Rezension "Rebellen der Ewigkeit" Gerd Rübenstrunk

Gebundene Ausgabe, 416 Seiten
arsEdition, erschienen am 06.02.2012
ISBN: 978-3760765396
17,99€
Inhalt:
Zeit ist Geld! Tempus Fugit ist es gelungen einen Mechanismus zu entwickeln, der es ermöglicht Zeit von einer Person auf die andere zu übertragen. Dies tut die junge Valerie in ihrer Verzweiflung. Denn sie braucht dringend Geld um ihrer Mutter eine Behandlung im Krankenhaus zu finanzieren. Durch einen Zufall bzw Unfall trifft sie auf Willis, der als Fahrradkurier seinen Lebensunterhalt verdient und versucht, allein klar zu kommen. Auf der Flucht vor zwei zwielichtigen Gestalten, die ihn bei seinem letzten Auftragsgeber gesehen haben wird er in einen Unfall verwickelt, der ihn mit Valerie und Karelia, die das Auto fährt auf das Willis auffährt und welches Valerie anfährt, zusammenführt.
Die drei werden immer tiefer in die Verwicklung mit dem Handel der Zeit gezogen und treffen bei einem Auftrag für Karelia, die Privatdetektivin ist, auf die „Rebellen der Ewigkeit“ die sich gegen Tempus Fugit und den Geschäftsführer wehren wollen und den Zeithandel zerstören wollen. Auf welcher Seite sollen sie stehen? Und Willis ahnt noch nicht, wie tief er in die Geschichte persönlich verwickelt ist.
Meine Meinung:
Valerie ist mir sofort ans Herz gewachsen. Sie ist einfühlsam, verzichtet auf zehn Jahre um ihrer Mutter zu helfen, ist eine begnadete Klavierspielerin und wirkt vom ersten Augenblick bei Tempus Fugit unheimlich sympathisch. Willis ist misstrauisch, versucht ein harter Kerl zu sein, was sicherlich auch an seiner Vergangenheit im Heim liegt. Aber auch er wächst mir richtig schnell ans Herz. Er erinnert mich stark an meinen kleinen Bruder.
Eine Kleinigkeit gibt es und zwar finde ich es etwas seltsam wie schnell Karelia die beiden engagiert für sie zu arbeiten und dann auch wie schnell sie erfolgreich sind.

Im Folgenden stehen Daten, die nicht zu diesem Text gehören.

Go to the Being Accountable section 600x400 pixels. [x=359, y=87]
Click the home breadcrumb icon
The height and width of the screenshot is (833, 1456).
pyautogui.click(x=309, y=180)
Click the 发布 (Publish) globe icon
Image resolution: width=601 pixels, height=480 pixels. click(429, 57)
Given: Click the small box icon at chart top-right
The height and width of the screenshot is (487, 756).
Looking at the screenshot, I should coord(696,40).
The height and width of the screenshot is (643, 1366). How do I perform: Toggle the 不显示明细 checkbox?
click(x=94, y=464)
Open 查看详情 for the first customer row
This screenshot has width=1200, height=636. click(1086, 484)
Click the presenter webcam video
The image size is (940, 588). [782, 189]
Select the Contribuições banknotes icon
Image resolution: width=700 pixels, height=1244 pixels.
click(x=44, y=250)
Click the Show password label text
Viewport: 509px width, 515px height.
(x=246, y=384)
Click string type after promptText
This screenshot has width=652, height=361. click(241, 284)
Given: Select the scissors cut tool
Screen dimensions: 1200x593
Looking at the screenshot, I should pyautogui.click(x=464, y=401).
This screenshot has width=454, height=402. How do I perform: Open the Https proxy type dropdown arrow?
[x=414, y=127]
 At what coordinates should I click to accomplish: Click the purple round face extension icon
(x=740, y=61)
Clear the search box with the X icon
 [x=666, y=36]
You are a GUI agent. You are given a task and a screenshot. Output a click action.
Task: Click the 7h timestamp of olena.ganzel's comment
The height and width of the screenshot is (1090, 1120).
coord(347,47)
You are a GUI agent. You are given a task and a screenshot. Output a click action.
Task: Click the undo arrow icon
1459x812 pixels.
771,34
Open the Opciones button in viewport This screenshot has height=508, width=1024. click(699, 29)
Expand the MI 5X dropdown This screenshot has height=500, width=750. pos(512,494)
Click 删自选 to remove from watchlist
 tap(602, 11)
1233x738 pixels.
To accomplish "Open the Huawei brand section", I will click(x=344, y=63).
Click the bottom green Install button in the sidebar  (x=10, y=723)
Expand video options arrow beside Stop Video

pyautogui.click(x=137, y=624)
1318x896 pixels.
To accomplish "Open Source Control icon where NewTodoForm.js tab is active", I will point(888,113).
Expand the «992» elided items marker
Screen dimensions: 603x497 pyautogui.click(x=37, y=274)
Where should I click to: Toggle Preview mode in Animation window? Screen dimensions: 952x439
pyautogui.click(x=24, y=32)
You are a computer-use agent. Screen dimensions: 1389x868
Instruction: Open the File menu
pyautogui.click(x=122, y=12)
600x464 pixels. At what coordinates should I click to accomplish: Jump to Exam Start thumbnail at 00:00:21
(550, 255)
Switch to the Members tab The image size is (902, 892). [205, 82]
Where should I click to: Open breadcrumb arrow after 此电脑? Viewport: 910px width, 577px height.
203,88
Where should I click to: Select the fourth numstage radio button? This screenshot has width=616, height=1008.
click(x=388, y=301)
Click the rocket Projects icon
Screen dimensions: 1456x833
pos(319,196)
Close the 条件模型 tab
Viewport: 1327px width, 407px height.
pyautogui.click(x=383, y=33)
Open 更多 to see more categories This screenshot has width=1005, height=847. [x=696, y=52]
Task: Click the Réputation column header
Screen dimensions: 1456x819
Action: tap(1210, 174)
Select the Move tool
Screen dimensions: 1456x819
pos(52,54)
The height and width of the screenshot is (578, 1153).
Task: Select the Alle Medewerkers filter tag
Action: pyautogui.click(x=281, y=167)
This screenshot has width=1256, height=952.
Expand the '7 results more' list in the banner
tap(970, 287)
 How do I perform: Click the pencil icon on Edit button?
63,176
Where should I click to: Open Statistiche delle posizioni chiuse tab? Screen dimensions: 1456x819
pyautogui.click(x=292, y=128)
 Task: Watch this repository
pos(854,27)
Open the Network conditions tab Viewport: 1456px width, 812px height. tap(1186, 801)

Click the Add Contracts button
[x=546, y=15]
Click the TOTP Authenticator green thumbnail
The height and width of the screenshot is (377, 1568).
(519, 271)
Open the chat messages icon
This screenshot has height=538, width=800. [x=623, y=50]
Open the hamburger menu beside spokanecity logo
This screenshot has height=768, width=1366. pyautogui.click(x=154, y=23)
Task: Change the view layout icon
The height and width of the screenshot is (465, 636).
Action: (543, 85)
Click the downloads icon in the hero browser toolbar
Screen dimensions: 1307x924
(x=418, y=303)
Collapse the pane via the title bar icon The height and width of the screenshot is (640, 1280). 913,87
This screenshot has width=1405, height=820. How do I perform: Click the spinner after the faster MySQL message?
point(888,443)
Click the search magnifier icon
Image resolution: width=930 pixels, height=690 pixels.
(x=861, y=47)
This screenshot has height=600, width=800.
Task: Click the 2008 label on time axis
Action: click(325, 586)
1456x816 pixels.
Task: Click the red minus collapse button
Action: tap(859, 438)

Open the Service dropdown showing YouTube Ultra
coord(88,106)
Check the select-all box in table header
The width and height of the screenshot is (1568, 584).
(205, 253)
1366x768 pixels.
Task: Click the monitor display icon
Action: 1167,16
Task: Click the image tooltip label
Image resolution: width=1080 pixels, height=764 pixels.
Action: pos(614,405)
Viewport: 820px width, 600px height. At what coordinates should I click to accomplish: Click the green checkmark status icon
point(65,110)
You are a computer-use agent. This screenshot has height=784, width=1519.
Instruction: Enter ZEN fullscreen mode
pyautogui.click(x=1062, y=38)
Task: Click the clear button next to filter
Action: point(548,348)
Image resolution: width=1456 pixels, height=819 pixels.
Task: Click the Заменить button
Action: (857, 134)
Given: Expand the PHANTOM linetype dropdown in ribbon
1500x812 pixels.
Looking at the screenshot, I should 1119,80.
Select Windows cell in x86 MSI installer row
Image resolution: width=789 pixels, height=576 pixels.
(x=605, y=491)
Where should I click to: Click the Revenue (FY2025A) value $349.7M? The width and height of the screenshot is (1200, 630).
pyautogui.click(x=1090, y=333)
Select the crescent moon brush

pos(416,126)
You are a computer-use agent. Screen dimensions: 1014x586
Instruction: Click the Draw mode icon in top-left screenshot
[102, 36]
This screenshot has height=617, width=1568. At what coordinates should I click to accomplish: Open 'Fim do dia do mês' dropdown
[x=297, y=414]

Ansonsten ist auch sie ein sehr herzlicher Charakter.
Die Nebencharaktere sind ebenso menschlich gestaltet und bringen eine angenehme Abwechslung in die Geschichte, die dann doch sehr vorhersehbar ist.
Was mich erschreckt, ist die stellenweise doch sehr heftige und detaillierte Beschreibung der Grausamkeiten. Ich bekomme immernoch Gänsehaut wenn ich dran denke, wie Willis geblendet wird. Da würde ich Bedenken haben ob man das Buch schon einem 13jährigen zum lesen geben kann.
Die Beschreibung der Technik… Ja, ich bin einfach kein Physik-Genie und ich muss sagen, ich habs leider nur ansatzweise verstanden. Ich denke aber, dass es nachvollziehbar geschrieben ist und man sicherlich mit etwas Physikverstand es auch begreifen kann, was Gerd Rübenstrunk als Grundidee hatte. Ich mit meiner absoluten Physikunkenntnis habe da leider ein paar Probleme 🙂
Der Schreistil ist flüssig und die Perspektiven wechseln immer wieder mal. Zwischendurch bekommt der Leser einen Eindruck was durch die Verschiebung der Zeit in der Welt so sich ändert, bzw wo in der Welt die Unregelmäßigkeiten auftreten. Diese Auflockerungen finde ich ganz angenehm zu lesen, vor allem weil man dann ein wenig verstehen kann, was dort gerade so durch diese Verschiebung schief läuft. Wenn etwas nicht mehr dort ist wo es sein sollte.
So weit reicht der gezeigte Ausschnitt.